People

Spiritual or Secular

By Connie Arnold

Sometimes we try to split our lives into two parts: One spiritual; one secular. Have you heard it said of someone that “he’s so spiritually minded that he’s of no earthly good”? I don’t know who can take the responsibility (credit?) for throwing out this observation but let’s delve into it. It’s a definition for those who seem to live in a spiritual world without concern for the every-day matters: someone who’s head is in the clouds, unaware of the mud on his feet.

My grandparents had ten children, two of whom died in infancy. The family made their home on a farm, taking their livelihood from the land. For entertainment at night after supper, my Grandpa Smith would sit on the front porch with the kids and sing ballads and hymns. My Aunt Audrey strummed the guitar, my mother would play the mandolin, and one of the boys would blow on the harmonica. While not a Christian in the earlier part of his life, my Grandpa Smith was an honest, God-fearing man. “Listen to your Ma,” he’d say. “Do as she teaches you.”

Mom Smith, my grandmother, fed her hungry family on prayer and a very large garden. The food harvested all summer long was canned, dried, and stored in the root cellar along with Irish potatoes, sweet potatoes, and other cold-weather crops. Some cabbage would be turned into sauerkraut and packed in crocks to spice up winter meals. Chickens produced eggs for the table as well as for selling. Two cows gave all the milk they needed for drinking; for making cottage cheese; and butter was churned from the cream, leaving buttermilk for biscuit-and-cornbread making. Grandpa would kill and cure a hog, hanging it in the smokehouse. Lard would be rendered.

No motors eased the chore of farming. Grandpa Smith used the mule to plow the crop land and prepare the garden plot. His cash crops purchased flour, sugar, and cornmeal which would be stored in the winter-cold attic. They tried to store up a little extra, because their nearest neighbor always seemed to run out of flour and cornmeal. My grandparents were just ordinary people doing ordinary things like others who lived in the country. During the Depression, they never lacked for food.
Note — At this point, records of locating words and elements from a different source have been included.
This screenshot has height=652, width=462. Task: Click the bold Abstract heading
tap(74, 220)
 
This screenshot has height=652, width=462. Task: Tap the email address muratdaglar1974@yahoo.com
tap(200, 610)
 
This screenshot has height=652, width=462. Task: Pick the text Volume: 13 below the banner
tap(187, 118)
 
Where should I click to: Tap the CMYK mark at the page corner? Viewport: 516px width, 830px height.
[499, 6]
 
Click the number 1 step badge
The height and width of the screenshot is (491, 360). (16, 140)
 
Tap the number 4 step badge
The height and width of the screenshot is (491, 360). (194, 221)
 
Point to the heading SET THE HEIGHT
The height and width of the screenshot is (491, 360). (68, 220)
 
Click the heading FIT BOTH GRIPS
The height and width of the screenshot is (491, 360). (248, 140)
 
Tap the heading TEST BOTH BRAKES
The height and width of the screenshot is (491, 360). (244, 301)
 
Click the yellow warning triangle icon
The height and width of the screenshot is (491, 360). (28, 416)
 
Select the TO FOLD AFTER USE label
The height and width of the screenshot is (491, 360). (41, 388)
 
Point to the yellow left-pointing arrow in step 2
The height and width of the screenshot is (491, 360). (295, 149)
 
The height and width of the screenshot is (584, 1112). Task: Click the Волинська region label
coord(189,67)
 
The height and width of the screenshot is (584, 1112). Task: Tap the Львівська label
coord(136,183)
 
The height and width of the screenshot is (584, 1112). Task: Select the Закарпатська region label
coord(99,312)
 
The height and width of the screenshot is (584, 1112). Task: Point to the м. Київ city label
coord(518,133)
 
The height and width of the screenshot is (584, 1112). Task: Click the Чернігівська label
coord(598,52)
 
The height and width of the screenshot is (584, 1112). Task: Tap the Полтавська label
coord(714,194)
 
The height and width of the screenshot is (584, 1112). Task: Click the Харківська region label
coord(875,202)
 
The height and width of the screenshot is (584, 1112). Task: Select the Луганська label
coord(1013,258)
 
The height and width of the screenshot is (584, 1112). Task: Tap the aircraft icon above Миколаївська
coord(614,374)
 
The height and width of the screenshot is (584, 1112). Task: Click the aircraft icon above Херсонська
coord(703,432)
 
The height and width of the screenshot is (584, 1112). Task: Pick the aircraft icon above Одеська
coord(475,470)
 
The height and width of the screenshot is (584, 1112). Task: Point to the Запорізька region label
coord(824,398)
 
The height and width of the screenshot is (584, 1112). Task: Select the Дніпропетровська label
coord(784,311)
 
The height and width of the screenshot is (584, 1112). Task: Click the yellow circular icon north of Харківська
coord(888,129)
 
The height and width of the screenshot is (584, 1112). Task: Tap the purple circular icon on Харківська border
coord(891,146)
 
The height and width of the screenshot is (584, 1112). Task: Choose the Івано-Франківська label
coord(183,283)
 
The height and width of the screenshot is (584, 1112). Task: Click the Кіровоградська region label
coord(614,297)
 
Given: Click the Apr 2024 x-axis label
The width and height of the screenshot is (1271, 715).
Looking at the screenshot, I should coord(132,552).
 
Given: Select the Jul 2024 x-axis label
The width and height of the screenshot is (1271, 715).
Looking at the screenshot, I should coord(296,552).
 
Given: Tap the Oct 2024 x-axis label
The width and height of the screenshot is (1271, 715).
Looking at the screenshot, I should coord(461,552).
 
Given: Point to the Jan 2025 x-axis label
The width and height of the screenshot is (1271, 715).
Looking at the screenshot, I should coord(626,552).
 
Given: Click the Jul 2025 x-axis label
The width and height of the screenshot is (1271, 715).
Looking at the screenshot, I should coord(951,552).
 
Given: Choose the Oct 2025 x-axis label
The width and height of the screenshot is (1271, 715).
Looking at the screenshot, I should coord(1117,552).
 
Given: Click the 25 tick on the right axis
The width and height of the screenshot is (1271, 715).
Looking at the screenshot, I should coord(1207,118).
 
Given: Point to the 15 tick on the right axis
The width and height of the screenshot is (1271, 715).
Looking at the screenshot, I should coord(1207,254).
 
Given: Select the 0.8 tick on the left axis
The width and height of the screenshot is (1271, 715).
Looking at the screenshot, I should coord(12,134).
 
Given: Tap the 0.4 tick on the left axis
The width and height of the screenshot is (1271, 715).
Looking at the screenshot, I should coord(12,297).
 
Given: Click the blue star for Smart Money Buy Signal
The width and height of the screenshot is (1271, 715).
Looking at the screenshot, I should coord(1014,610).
One early spring morning when planting was to begin in earnest, Grandpa Smith came into the kitchen from the barn with bad news. “Ma,” he said, “the mule is down in the barn. Looks like ‘Ole’ Jack will not be able to get up again. Don’t know how we’ll be able to get the crops out, let alone dig the garden.” With a sigh, he sat down at the breakfast table, poured his coffee into a saucer, and sipped the hot, black liquid.

Evening-time milking came, and Mom Smith took her two pails and went to the barn. ‘Ole’ Jack still lay in the same place, eyes closed, breathing shallow. She went over, knelt down, and placed her hand on the mule’s head. “Lord, you know that we need this mule. I’m asking you to heal him,” she prayed. At that moment the spiritual and secular came together. The earthly problem needed a divine solution.

(II Kings 6:1-6) The disciples of the prophets said to Elisha, “The place where we’re staying is too small for all of us.” Elisha agreed that they should build a larger facility to house them all. He went with them while the disciples got their axes and proceeded to the trees that grew along the Jordan River. In the process of chopping into the wooden trunks, an axe head flew off of the handle and sank into the water of the Jordan River.

“Oh, no, master!” said a disciple to Elisha. “It was borrowed.” Another secular problem needing a divine solution.

“Where did it fall?” Elisha asked. When they showed him, he threw a piece of wood into the water, and the ax head floated. The disciple was able to reach it and pick it up.

The next morning on the Smith farm, my grandfather could be seen harnessing ‘Ole’ Jack to begin the springtime planting. The mule continued to live for many years, working in the fields and giving the children many hours of pleasure ‘horseback’ riding.